I was married with a 3 year old when I got pregnant for the second time. My husband and I were thrilled to find out we were going to have another girl. However, when I was five months pregnant my baby contracted Fifth’s Disease and died. I was told that because she was so far along I had to go to the maternity ward to deliver her. While there I was told by the nurses that this was, ‘Gods Plan.’ The experience of giving birth to my dead daughter while I could hear healthy babies in the rooms next door was immensely traumatic.
It was not until months later that I started to question why I was not given the option to have the child removed surgically. I went to the doctor and asked why I was not given that option, and explained that the birth experience was the most traumatic part of the loss. She stated, ‘because late term abortions are not legal in North Carolina.’ It didn’t matter that I did not terminate the pregnancy, that my daughter had died due to illness. The pregnancy was already over, but I had to go through the experience of stillbirth, which haunts me to this day. The doctor also told me she had a patient have her stillborn child removed via c-section because she could not bear the still birth process. This is inhumane.
This story is about my great grandma Josephine and why I am pro-choice. I have always been pro-choice and believe what we choose to do with our bodies is nobody else’s concern. But the story of my grandma Jo cuts to the heart of why abortion must be kept safe and legal. My grandma became pregnant in 1948 with her second pregnancy. 12 weeks into the pregnancy she became very ill and went to the doctor. He explained her fetus had died and was rotting inside her causing mass infection. He told her it was illegal to treat this condition and she would soon face death.
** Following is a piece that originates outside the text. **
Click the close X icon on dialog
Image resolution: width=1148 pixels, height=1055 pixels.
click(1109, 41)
Shocked and terrified she left the office.
A nurse followed her out and handed her a slip of paper with no name just a number. The nurse said, ‘I did not give you this.’ Grandma went home and called the number. A man answered an only said ‘Give me an address I will be there at midnight.’ Midnight arrived and a man came carrying a medical bag and a bucket. He told her to lie on her dining room table and open her legs. He performed the procedure right there. Four years later my grandfather was born. I would not be here today if it were not for a nurse with a slip of paper and an unknown man. He never charged my grandma a cent. But we owe him everything. Protect Roe v. Wade!!!
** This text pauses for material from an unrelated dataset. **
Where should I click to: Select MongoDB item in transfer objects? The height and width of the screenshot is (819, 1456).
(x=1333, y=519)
Thirty-five years ago, I was married and the mother of a beautiful little girl. I also was suffering from an undiagnosed but painful bout of what turned out to be colitis. After two days of upper and lower GI and small bowel Xrays, the colitis was discovered and treatment began. Within two days of the testing process, we also discovered that I was two months pregnant. After many tests and discussions with my gynecologist and my husband, we found out that the fetus had been severely damaged by the Xrays and that it was nonviable. At that point, my choices were to carry a nonviable fetus to term or to have an abortion. Thank God I did have a choice – and that, thanks to Roe v Wade, all we women continue to have such choices. We must always have choices.